February 2, 2022

How the Fresh Start Effect Might Be Holding You Back from Working on Your Creative Projects

Are you calendar agnostic?

I’m not. In fact, I plan to “get my life together” every December 31, feel the buzz on January 1, then procrastinate from January 2 until December 30-ish (maybe except on the Day 1s of each month and a couple of Mondays).

Yes, I’m a sucker for the proverbial “clean slates.”

Does the “fresh start effect” sound familiar?

We regard new years, new weeks, new months (birthdays and holidays, too) as the fitting time to restart our habits, pursue our goals, or revive creative projects. But why?
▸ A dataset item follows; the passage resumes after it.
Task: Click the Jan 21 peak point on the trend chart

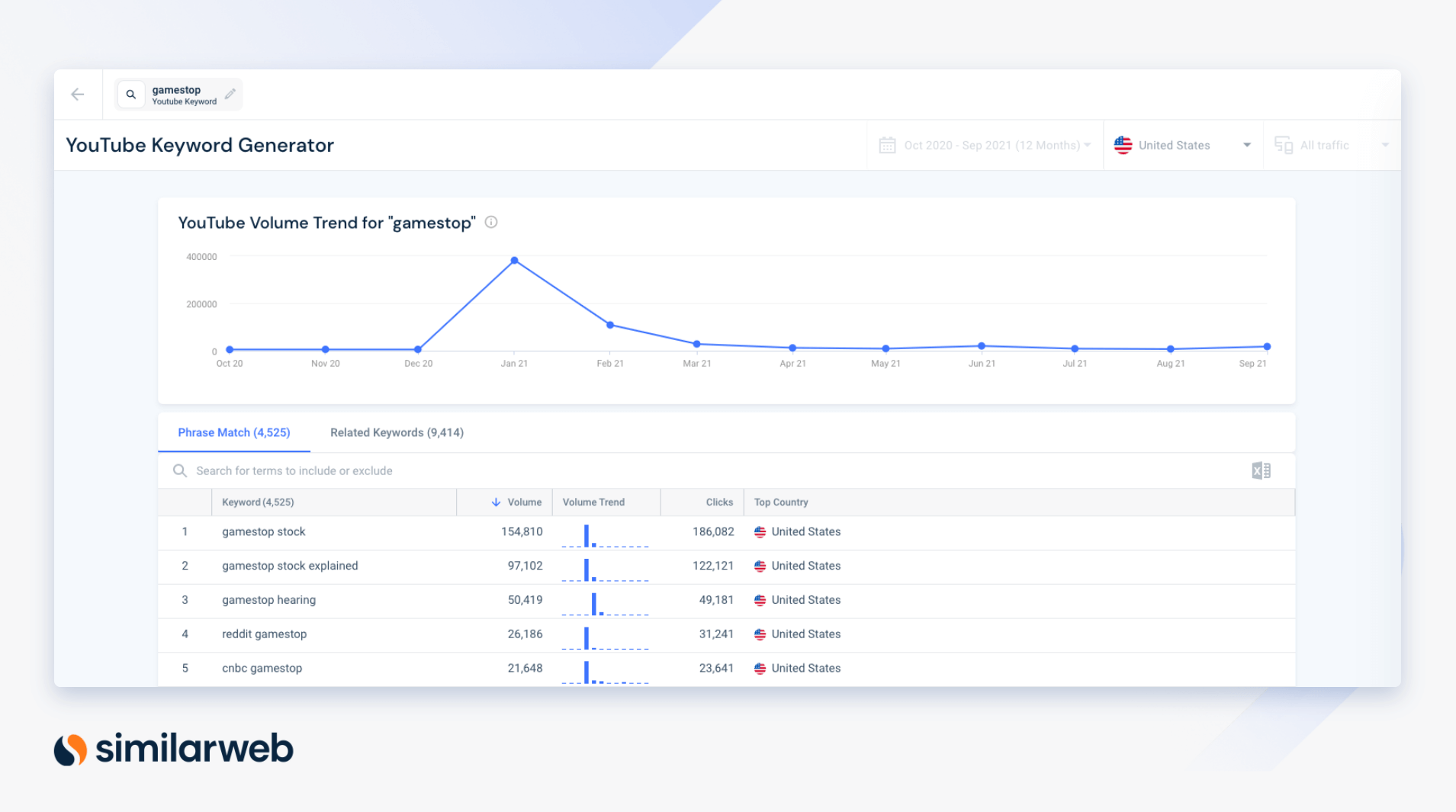Action: point(514,260)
Dai et al. (2014) suggest, “These landmarks demarcate the passage of time, creating many new mental accounting periods each year, which relegate past imperfections to a previous period, induce people to take a big-picture view of their lives, and thus motivate aspirational behaviors.
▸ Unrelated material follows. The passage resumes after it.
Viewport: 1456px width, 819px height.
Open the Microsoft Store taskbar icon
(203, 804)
Granted, we can use the fresh start effect to boost our motivation by scheduling critical tasks on said “landmarks.” But what happens when our typical Tuesday arrives and the rush wears off?

We only get one Day 1 every 30 days.

So here I am, starting and writing again — not on a Monday, not on the 1st day of the month, but on a random Wednesday. Because we shouldn’t pause our progress and stop playing the piano or painting masterpieces or baking red velvet cakes just because we failed yesterday.

March 1 isn’t the next best time to try again. There isn’t one perfect day or moment to start. Just pick up where you left off. No shame, no judgment, no pressure.

Create again.

You can turn over a new leaf every hour if you choose.